Siempre he pensado que lo peor que le puede pasar a un político es que confunda lo de todos con lo propio. Esa identificación entre gobernante y los fondos públicos que administra es el germen de la corrupción y también está en la antesala del fascismo. Solo hay que recordar a Jesús Gil que con los fondos del Ayuntamiento financiaba con publicidad el equipo del que era propietario.
En España, sin embargo, a fuerza de asistir a esas muestras de confusión nos hemos acostumbrado a este tipo de aberraciones. Los conflictos de intereses nos parecen algo aceptable. No tanto si una responsable pública tiene la mano larga y coge dos tarros de cosméticos en un hipermercado. Eso resulta intolerable para la moral de este capitalismo de amigotes que nos gobierna. Si el dinero público se usa para beneficio propio, tiene un pase. Si se cogen bienes privados, el paredón está próximo.
Los días en los que el asunto Cifuentes estaba sobre la mesa, en Cádiz se hizo público lo que los mentideros sospechaban: el origen turbio del Doctorado de Ignacio Romaní. Durante su mandato en Aguas de Cádiz se financió una investigación con el mismo objeto que su trabajo doctoral al Observatorio dirigido por su director de Tesis. Todo ello, además, realizado con un sistema chapucero, mezclando el nombre de la Universidad de Cádiz y sin que aparezca por ningún sitio el fundamento de dicha financiación.
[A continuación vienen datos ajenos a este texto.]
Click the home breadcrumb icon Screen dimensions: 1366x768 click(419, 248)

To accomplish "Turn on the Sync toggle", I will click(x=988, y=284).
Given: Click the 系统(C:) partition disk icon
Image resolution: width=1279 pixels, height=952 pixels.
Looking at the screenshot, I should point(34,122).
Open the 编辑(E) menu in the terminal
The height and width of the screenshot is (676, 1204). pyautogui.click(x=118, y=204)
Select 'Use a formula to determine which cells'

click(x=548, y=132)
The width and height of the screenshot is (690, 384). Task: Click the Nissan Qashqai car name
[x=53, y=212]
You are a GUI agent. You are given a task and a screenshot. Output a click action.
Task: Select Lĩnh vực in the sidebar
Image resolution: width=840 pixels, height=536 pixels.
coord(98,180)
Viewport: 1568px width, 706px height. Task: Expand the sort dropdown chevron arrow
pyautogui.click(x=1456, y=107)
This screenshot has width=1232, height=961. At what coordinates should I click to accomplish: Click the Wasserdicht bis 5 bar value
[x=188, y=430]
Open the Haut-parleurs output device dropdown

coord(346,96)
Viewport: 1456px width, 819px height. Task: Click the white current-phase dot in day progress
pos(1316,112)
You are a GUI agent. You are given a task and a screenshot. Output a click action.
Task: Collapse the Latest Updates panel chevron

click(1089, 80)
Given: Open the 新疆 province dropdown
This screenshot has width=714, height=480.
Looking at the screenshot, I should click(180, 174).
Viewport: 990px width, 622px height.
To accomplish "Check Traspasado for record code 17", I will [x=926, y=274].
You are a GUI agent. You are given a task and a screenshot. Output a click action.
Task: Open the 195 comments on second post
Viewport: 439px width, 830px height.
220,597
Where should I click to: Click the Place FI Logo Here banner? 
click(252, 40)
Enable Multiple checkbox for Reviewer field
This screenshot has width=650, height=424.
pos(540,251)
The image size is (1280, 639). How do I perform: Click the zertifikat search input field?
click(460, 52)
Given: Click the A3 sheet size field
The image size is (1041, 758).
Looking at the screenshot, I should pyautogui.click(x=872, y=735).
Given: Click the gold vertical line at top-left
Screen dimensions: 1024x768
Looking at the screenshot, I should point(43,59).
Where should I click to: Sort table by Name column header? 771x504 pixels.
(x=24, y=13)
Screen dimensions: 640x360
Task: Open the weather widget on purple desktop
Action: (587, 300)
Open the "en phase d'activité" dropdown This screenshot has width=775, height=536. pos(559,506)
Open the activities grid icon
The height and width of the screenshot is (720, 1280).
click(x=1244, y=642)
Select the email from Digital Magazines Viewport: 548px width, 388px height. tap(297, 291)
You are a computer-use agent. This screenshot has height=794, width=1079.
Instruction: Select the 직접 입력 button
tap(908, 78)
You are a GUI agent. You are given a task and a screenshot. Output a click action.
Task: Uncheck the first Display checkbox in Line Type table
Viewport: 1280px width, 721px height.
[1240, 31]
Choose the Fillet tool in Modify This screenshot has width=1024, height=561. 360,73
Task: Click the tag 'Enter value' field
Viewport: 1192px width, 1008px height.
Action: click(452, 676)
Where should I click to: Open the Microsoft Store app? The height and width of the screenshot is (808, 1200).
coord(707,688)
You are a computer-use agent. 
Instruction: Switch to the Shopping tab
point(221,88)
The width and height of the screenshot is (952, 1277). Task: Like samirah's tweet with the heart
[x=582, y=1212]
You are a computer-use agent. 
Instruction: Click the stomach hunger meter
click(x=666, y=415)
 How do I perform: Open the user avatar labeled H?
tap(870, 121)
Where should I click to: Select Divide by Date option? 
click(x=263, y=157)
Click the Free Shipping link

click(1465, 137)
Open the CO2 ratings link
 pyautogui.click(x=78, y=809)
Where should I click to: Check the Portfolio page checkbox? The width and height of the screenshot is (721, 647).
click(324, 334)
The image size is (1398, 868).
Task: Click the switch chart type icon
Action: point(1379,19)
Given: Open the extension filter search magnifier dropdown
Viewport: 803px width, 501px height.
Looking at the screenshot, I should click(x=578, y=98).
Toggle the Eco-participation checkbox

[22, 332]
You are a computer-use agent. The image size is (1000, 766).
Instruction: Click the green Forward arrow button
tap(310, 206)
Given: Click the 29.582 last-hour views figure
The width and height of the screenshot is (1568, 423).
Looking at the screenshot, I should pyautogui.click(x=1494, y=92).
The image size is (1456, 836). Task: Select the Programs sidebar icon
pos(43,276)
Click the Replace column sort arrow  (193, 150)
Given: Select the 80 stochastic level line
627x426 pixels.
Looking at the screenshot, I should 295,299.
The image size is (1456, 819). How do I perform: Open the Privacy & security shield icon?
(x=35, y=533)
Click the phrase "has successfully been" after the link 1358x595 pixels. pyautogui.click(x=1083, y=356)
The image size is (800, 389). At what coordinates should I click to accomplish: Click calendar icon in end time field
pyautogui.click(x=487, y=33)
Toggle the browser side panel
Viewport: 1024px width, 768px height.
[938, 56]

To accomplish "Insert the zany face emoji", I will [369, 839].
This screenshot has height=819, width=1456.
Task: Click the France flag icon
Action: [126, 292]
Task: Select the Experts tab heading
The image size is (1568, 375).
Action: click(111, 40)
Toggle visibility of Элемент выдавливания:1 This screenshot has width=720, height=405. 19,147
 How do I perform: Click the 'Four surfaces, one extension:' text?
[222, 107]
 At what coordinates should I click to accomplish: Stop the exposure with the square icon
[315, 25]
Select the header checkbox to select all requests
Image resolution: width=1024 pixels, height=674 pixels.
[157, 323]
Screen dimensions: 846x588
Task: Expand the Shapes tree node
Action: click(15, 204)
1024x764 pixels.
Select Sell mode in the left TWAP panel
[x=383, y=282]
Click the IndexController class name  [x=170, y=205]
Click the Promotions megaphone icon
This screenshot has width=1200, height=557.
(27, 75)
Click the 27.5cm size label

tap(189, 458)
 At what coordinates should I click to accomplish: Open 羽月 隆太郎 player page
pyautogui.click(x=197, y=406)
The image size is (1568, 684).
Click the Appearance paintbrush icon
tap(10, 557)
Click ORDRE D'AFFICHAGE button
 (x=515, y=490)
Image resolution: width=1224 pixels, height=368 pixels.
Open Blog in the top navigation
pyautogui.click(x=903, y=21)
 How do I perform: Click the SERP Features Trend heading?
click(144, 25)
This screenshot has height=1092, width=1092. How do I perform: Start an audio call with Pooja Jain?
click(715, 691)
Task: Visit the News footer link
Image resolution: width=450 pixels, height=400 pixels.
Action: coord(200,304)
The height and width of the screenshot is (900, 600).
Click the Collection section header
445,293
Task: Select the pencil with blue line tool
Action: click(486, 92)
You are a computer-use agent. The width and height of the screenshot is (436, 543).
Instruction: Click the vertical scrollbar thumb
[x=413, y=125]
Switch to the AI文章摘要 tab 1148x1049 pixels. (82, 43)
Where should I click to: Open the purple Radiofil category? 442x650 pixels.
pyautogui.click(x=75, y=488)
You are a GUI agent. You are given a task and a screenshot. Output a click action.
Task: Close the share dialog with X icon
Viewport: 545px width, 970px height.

Que a estas alturas Ignacio Romaní siga ocupando un puesto de responsable público, aunque sea de un partido en descomposición como el Partido Popular, me parece una anormalidad democrática. Que forme parte de la comisión que va a investigar los pagos que se realizaron desde la empresa pública que él presidía al director de su Tesis me parece una tomadura de pelo que solo se entiende por el déficit democrático de un país y de una ciudad que han padecido muchos años de régimen.
Ignacio Romaní es un cadáver político y los cadáveres emiten un olor a putrefacción. Que el Partido Popular no lo evite es su problema. Pero ese olor no puede contaminar instituciones como la Universidad de Cádiz. Es necesario que la UCA investigue lo sucedido y que tome las medidas pertinentes, sean las que sean. Si las tragaderas de la sociedad son tan anchas como para asumir este tipo de tráfico de influencias como si tal cosa, una institución como la UCA no puede aceptarlas. De lo contrario, se estaría poniendo en cuestión el trabajo y el esfuerzo de muchísimos excelentes profesionales. Defender a la Universidad no es proteger a todos sus miembros, sino defender unos principios y valores entre los que la honestidad y el valor del trabajo son esenciales. Y esos no se consiguen comprando un título de Doctor.